This repo was used to migrate content from the old Linaro website to the new Linaro website. There is currently one script which is designed for migrating old content to new content. However this script could be easily adapted to migrate content in the new website to a different format.
The blog migrator requires Node.js >= 18 and the npm
package manager.
Before using it, install depdencies with:
npm install
If images are being uploaded to Cloudinary, the credentials must be placed in a .env
file:
CLOUDINARY_CLOUD_NAME='your_cloud_name'
CLOUDINARY_API_KEY='your_api_key'
CLOUDINARY_API_SECRET='your_api_secret’
NOTE: The blogs from before 2023 have already been migrated using this script and there is an open PR here. Before using this script, check that the content you are migrating hasn't already been migrated.

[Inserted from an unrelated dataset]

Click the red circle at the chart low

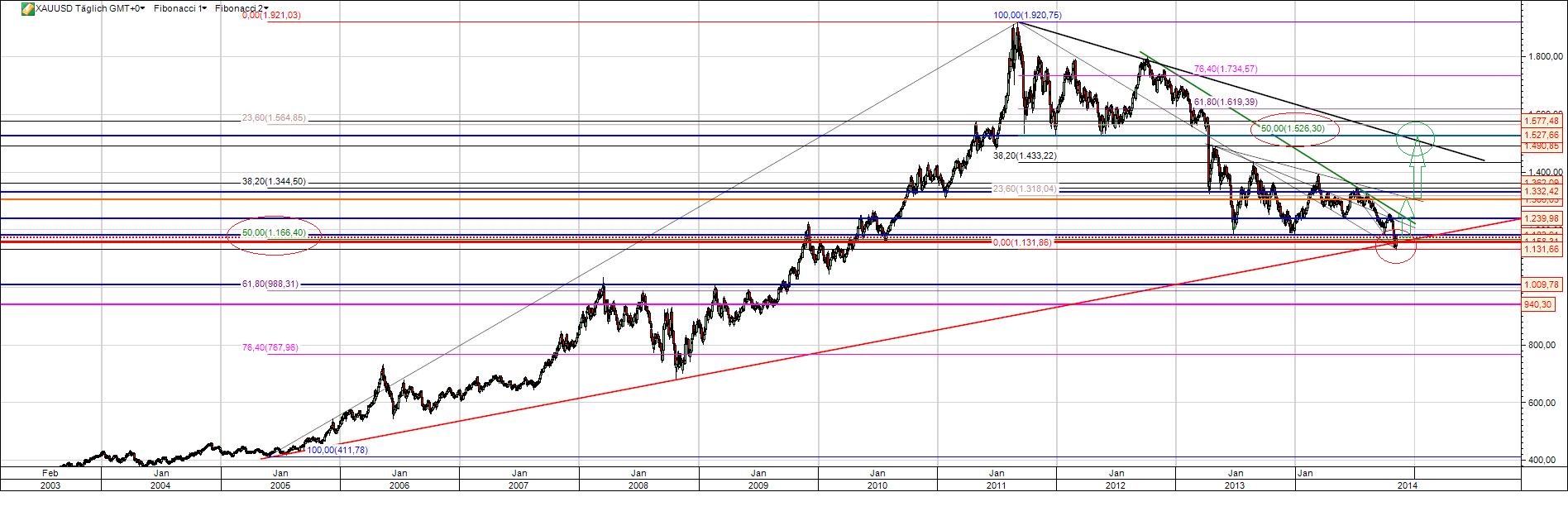[x=1396, y=248]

The current script located at migrate-old.mjs
, performs the following actions:
- Migrates frontmatter from the old schema to the new schema
- Uploads images to Cloudinary and replaces the referenced path with the Cloudinary path
- Removes jekyll liquid templates and replaces them as necessary
- Saves the files as
.mdx
instead of.md
to facilitate the use of@astrojs/mdx
features - Migrates tags to a significantly reduced tag list
To use the script as it is, pull the old website into a folder e.g. ./website
. Then set the directory variables at the top of the script:
const INPUT_AUTHORS_FOLDER = "./old_content/authors";
const INPUT_BLOGS_FOLDER = "./old_content/blogs";
const OLD_WEBSITE_PATH = "./website";
const OUTPUT_FOLDER = "./new_content";
Create the relevant "input" directories and move any desired content into them from the old website. Then run the script:
node migrate-old.mjs
The migrated files should then be in the specified OUTPUT_FOLDER
.
To ensure the migrated files are valid, the content should then be copied into the new Linaro website content collections. Run yarn build
and check for errors.
The script uses unified
to inspect and transform the content. A range of plugins are used for different purposes:
remark-parse
- turns the markdown into a syntax treeremark-frontmatter
- extracts the frontmatter into a syntax treeremark-extract-frontmatter
- converts the frontmatter section of the syntax tree into a Javascript objectremark-stringify
- serializes the transformed content back to markdown from the syntax treeremark-gfm
- provides GitHub flavoured markdown support
There is then a custom use
function which performs the migration. Broadly speaking, this function replaces "nodes" in the syntax tree as necessary for the migration.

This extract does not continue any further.